** begin **

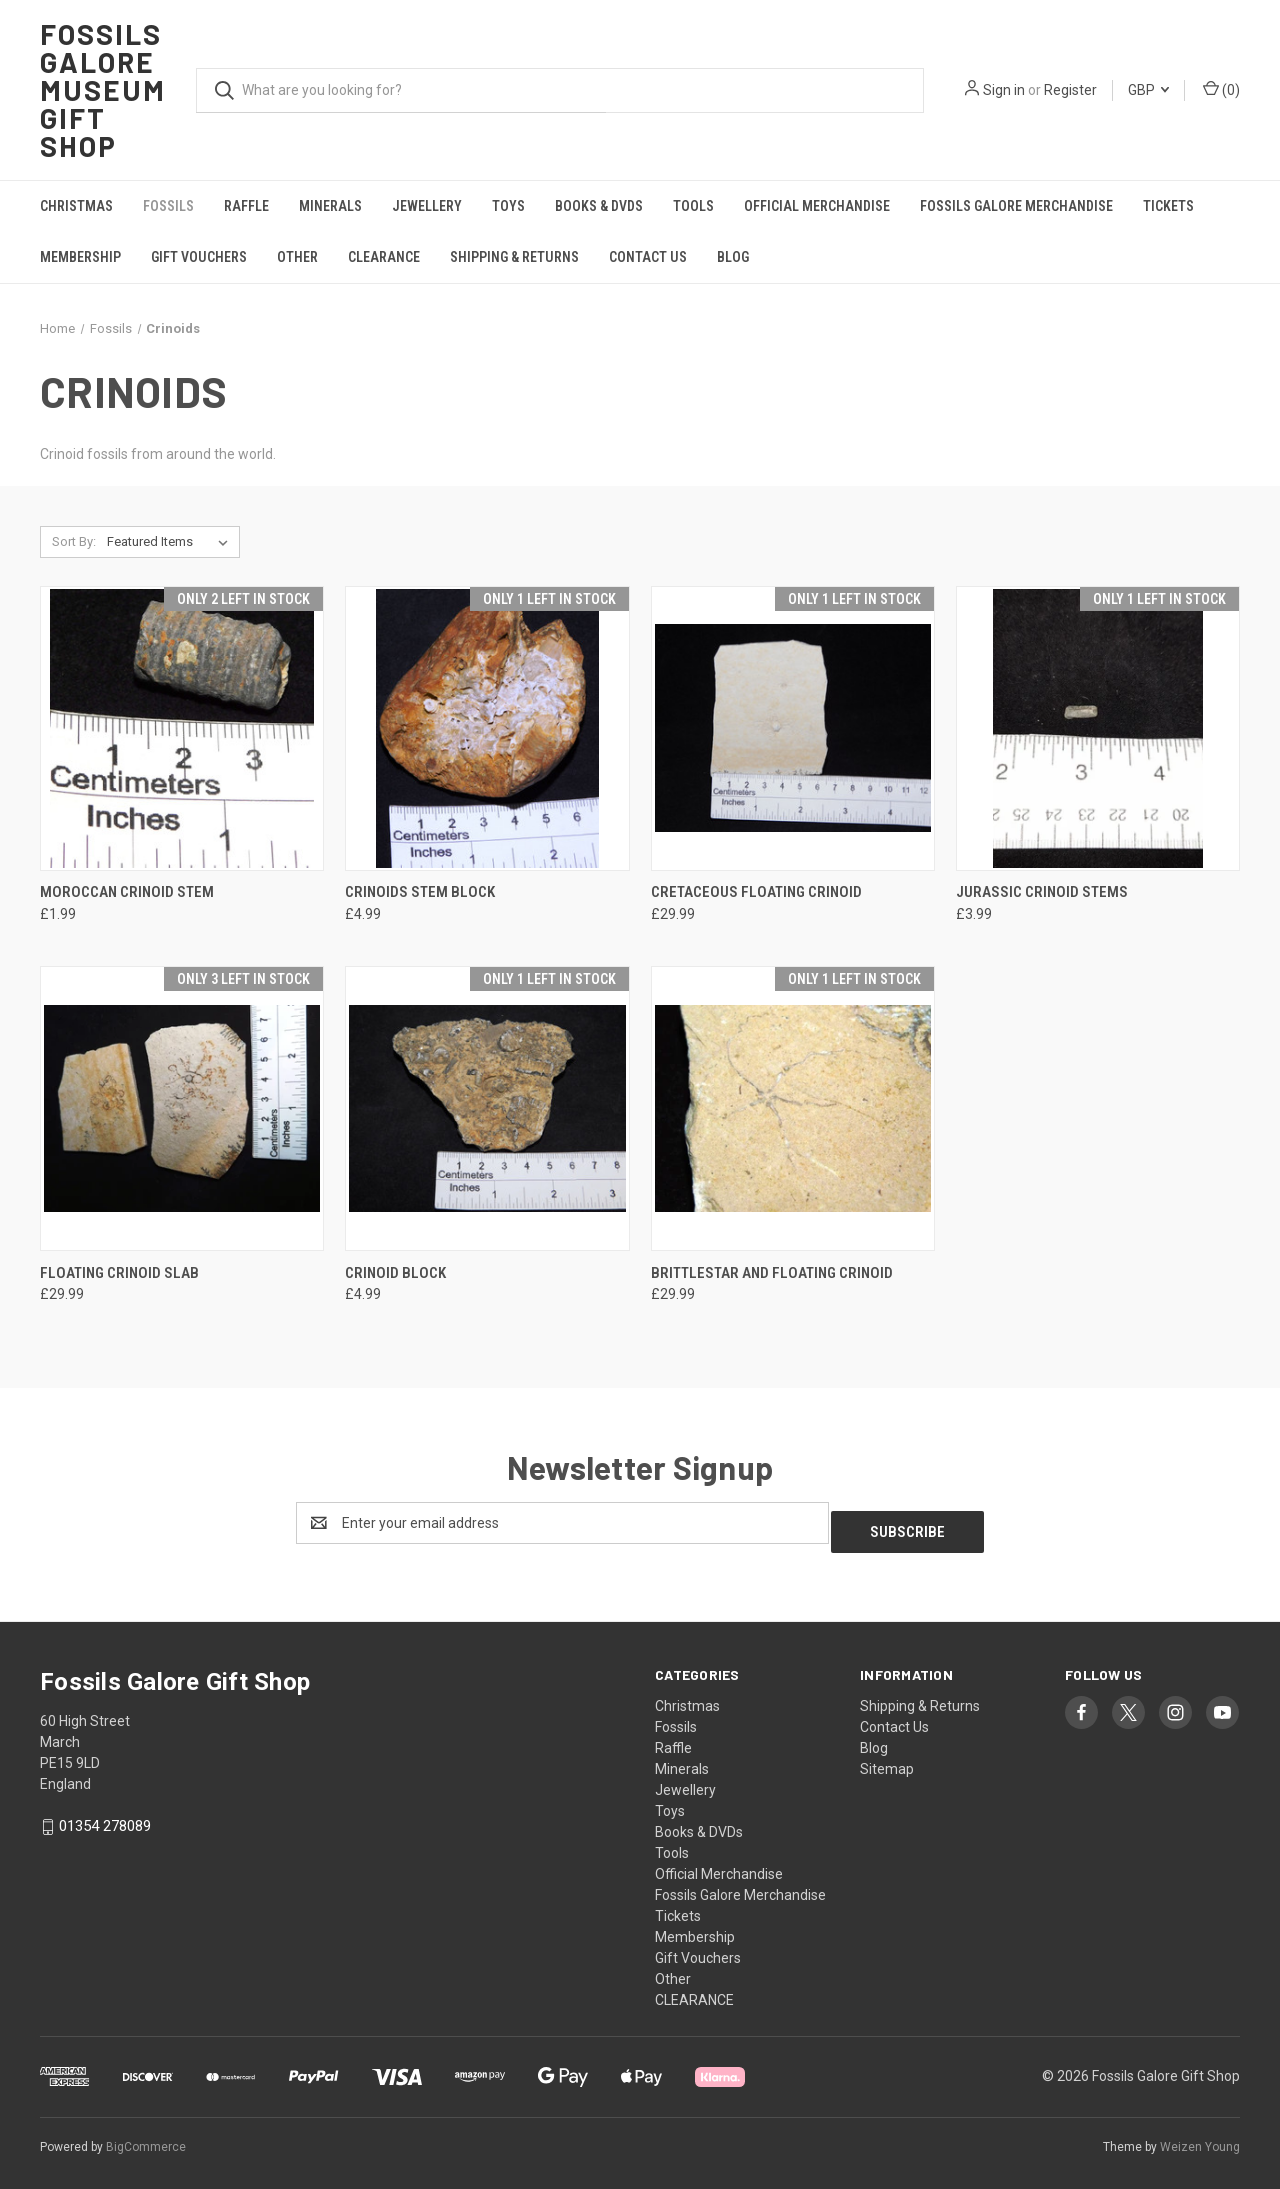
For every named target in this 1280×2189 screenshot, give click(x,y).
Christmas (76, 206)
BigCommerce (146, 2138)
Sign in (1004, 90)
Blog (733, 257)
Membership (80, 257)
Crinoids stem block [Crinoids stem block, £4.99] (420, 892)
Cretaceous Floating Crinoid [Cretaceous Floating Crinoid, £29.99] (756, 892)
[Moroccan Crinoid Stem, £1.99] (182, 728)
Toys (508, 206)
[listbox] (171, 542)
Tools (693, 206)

** end **

Goal: Copy out every line of the records above word for word, leaving out the pictures.

Finished task:
For every named target in this 1280×2189 screenshot, give click(x,y).
Christmas (76, 206)
BigCommerce (146, 2138)
Sign in (1004, 90)
Blog (733, 257)
Membership (80, 257)
Crinoids stem block [Crinoids stem block, £4.99] (420, 892)
Cretaceous Floating Crinoid [Cretaceous Floating Crinoid, £29.99] (756, 892)
[Moroccan Crinoid Stem, £1.99] (182, 728)
Toys (508, 206)
[listbox] (171, 542)
Tools (693, 206)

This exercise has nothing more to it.